** begin **

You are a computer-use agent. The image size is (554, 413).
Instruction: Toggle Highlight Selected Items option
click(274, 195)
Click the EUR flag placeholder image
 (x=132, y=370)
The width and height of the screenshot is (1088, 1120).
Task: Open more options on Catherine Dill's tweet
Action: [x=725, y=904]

** end **
** begin **

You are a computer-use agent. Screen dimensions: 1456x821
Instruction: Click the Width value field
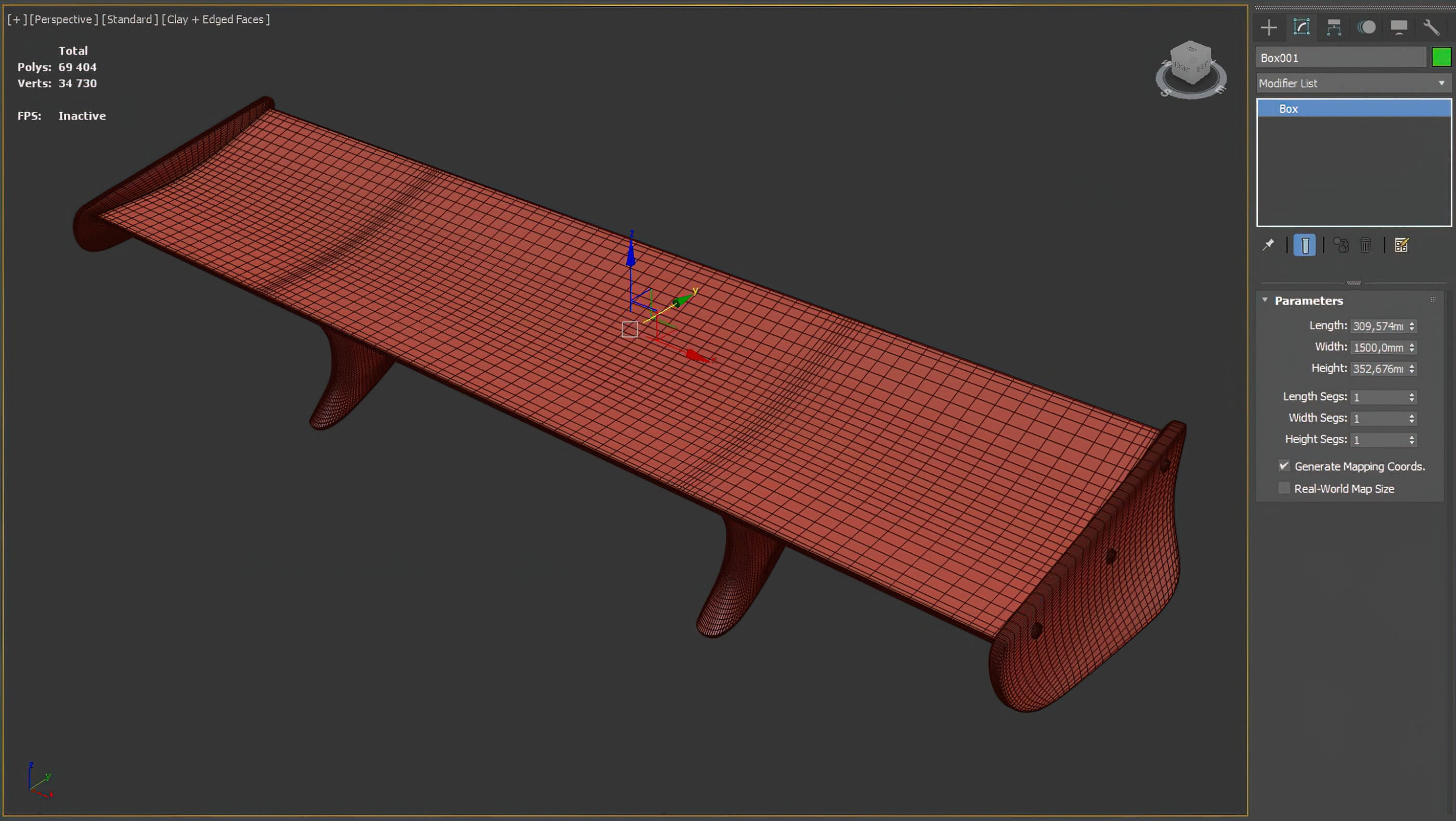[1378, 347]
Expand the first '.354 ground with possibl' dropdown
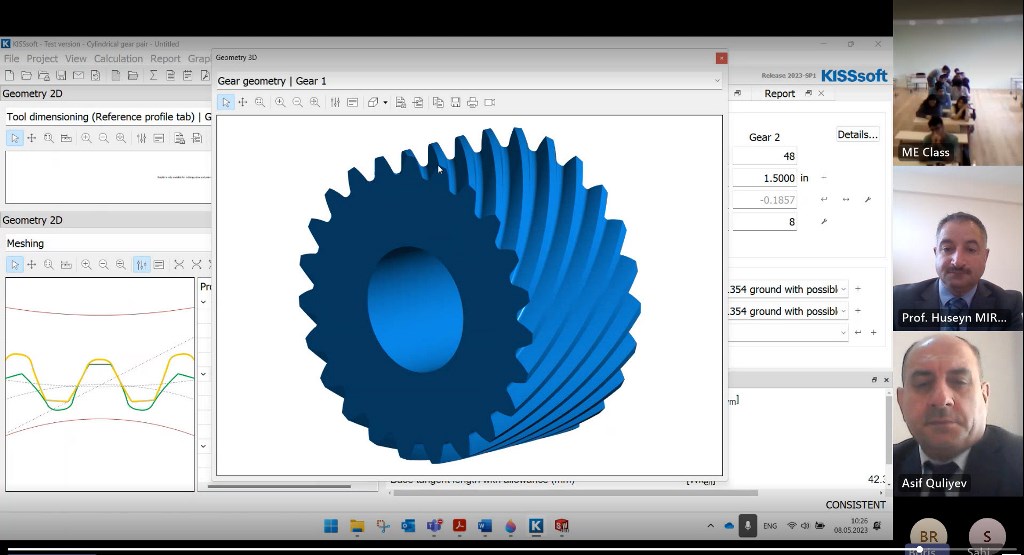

** end **

REQUIRED WORK: Reproduce the part that opens with the line containing "You are a computer-use agent. The" and closes with the line containing "Action: [x=725, y=904]", renaming "placeholder" as "default" and leaving everything else unchanged.

THE RESULT:
You are a computer-use agent. The image size is (554, 413).
Instruction: Toggle Highlight Selected Items option
click(274, 195)
Click the EUR flag default image
 (x=132, y=370)
The width and height of the screenshot is (1088, 1120).
Task: Open more options on Catherine Dill's tweet
Action: [x=725, y=904]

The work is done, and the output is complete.